Tag: Art Nouveau

  • Art Nouveau Stained Glass on Carson Street

    The Art Nouveau style never made much headway in Pittsburgh, but there are a few examples of ornamentation in a style that deserves that name—especially stained glass, which lends itself to the kind of abstraction we associate with Art Nouveau. This window is in a storefront near the Birmingham Bridge.

  • 418 First Avenue

    Update: The massive survey of historic buildings adopted by the city in 1994 tentatively identifies this building as a work of Titus de Bobula. That would certainly explain its eccentric style: Pittsburgh never had another architect like him. It would also date the building between 1903 and 1910. If we read the map correctly, it first appears on the map layer dated 1903–1906 at the Pittsburgh Historic Maps site, so this might have been one of de Bobula’s early commissions here.

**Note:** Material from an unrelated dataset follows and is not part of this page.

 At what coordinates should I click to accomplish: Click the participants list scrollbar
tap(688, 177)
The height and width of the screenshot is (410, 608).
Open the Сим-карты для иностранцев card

Our original remarks appear below.


    It has not been possible to find any information about the age or architect of this curious building in the limited time old Pa Pitt was willing to devote to the task. The researchers who compiled information for the Firstside Historic District also threw up their hands. It is a mostly utilitarian small warehouse, but with angular decorations that suggest a prickly version of Art Deco. Right now you can buy it if you like, and then you might find more clues to its origin among the debris of the decades.

  • Old Church in Spring Hill

    One of old Pa Pitt’s many regrets is that he did not buy this old church on Rhine Street in Spring Hill, merely to preserve its unique Art Nouveau façade. Behind the façade was a pedestrian frame building clinging to the side of the hill, but the façade itself was not quite like anything else in Pittsburgh. This picture was taken in 1999; the church was demolished some time after 2016, when the abandoned hulk still appears in Google Street View. The stained glass probably still exists somewhere; it was removed before the building was demolished.

    Map

  • St. Peter & St. Paul Ukrainian Orthodox Church, Carnegie

    There are two Ukrainian churches in Carnegie. The Catholic one is an enlarged Quonset hut. This one is an Art Nouveau interpretation of traditional Ukrainian architecture by the Hungarian architect Titus de Bobula. Together with its next-door neighbor, the Russian Orthodox church, it makes this corner of Carnegie look exotically East European.

    The effect is even more curious when the distinctively Ukrainian domes are seen through a distinctively American maze of utility cables.

  • Terra Cotta on Liberty Avenue

    This splendid building, faced with ornate reliefs in terra cotta, is one of those odd-shaped buildings created by the colliding grids of the 1785 street plan for the Triangle. The iron-and-glass awning is particularly artistic, bringing a touch of Art Nouveau to the streetscape.